Autumn – John Keats’ ‘season of mists and mellow fruitfulness’ has been a long time coming to this subtropical
part of the world. Since early November we have been plagued by relentlessly high temperatures and debilitating humidity; and afternoon storms that tore through the city leaving a trail of destruction behind them. Last Friday we received record-breaking rainfall in a very short period of time, bringing more destruction but worst of all, the devastation of lives lost in the torrent. The normally serene and lovely Kedron Brook that meanders its way to the sea through the park adjacent to my home, rose swiftly and forcefully, uprooting trees, closing the road to traffic and turning the park into a lake. Then the water receded, and the clean-ups began, again. The sun shone, the birds sang, peace was restored, at least to this part of the city.

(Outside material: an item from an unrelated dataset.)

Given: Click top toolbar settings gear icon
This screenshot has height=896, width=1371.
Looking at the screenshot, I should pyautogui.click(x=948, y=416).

Yesterday I went for a walk to the park and I was filled with delight at the beauty of this autumn day. I reflected on the Keats’ poem Ode to Autumn – and its opening lines ‘season of mists and mellow fruitfulness’, close bosom friend of
the maturing sun’. Shortly after composing this poem, Keats wrote to a friend saying, “how beautiful the season is now. How fine the air – a temperate sharpness about it….This struck me so much in my Sunday’s walk that I composed upon it.” I imagined that it was such a day as today, that Keats experienced: the sky a clear cloudless blue; a mellowness in the air; the flowers of Autumn blooming brightly; and best of all, the invitation to bask in the sun that has lost its sting. On days like this my soul rejoices in the abundance and beauty of God and creation and the joy of being alive.

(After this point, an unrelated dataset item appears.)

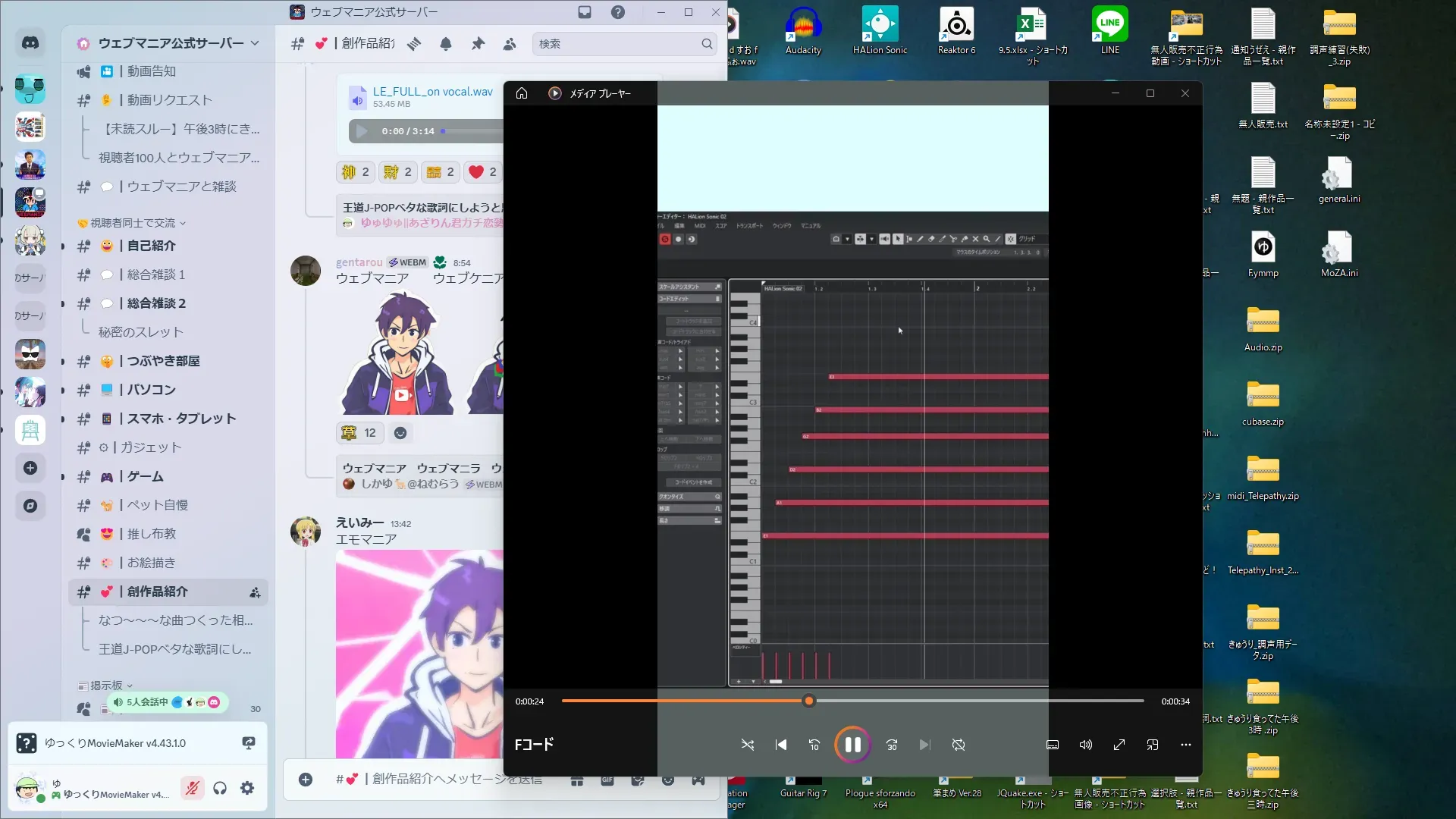
Task: Show member list in Discord
Action: [x=510, y=44]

Joan Chittister expresses this beautifully in the following excerpt from her book Following the Path: the Search for a Life of Passion, Purpose and Joy:
“Life is pure flame,” Thomas Browne wrote, “and we live by an invisible sun within us.” It is this invisible sun, this light within, this call to something worthwhile in life that is meant to dispel life’s darkness. It gives us our reason to be. And it is this call to the fullness of ourselves that drives us on, that becomes our internal measure of worth and, in the end, it is, as well, the judge of our quality of happiness.
Life is not just about having a job. Life is about responding to the great human call to make life more than a series of aimless occupations. A call is a sacred reason to be alive.
The spiritual value of discovering the star by which we are steering the entire rest of our lives shapes us both internally and publicly. It affects the way we feel about ourselves, it determines how we relate to others, it defines our place in the world, and it provides a sense of purpose to life. When those things are defined, the emptiness goes, the rootlessness goes, the capriciousness of life that eats away at the heart of us disappears. Days may be difficult after that, yes, but they at least have a sense of meaning. We are no longer simply spinning around in the space called our lives, fearful of the future, dissatisfied with the present. We are now going someplace for a reason larger than ourselves and feeling more humanly significant than simply self-important.
This beautiful day brought another joy to my life. It is my niece’s 22nd birthday and later, as we celebrated, I rejoiced in her creativity, her sweet nature, and most of all, her presence in my life.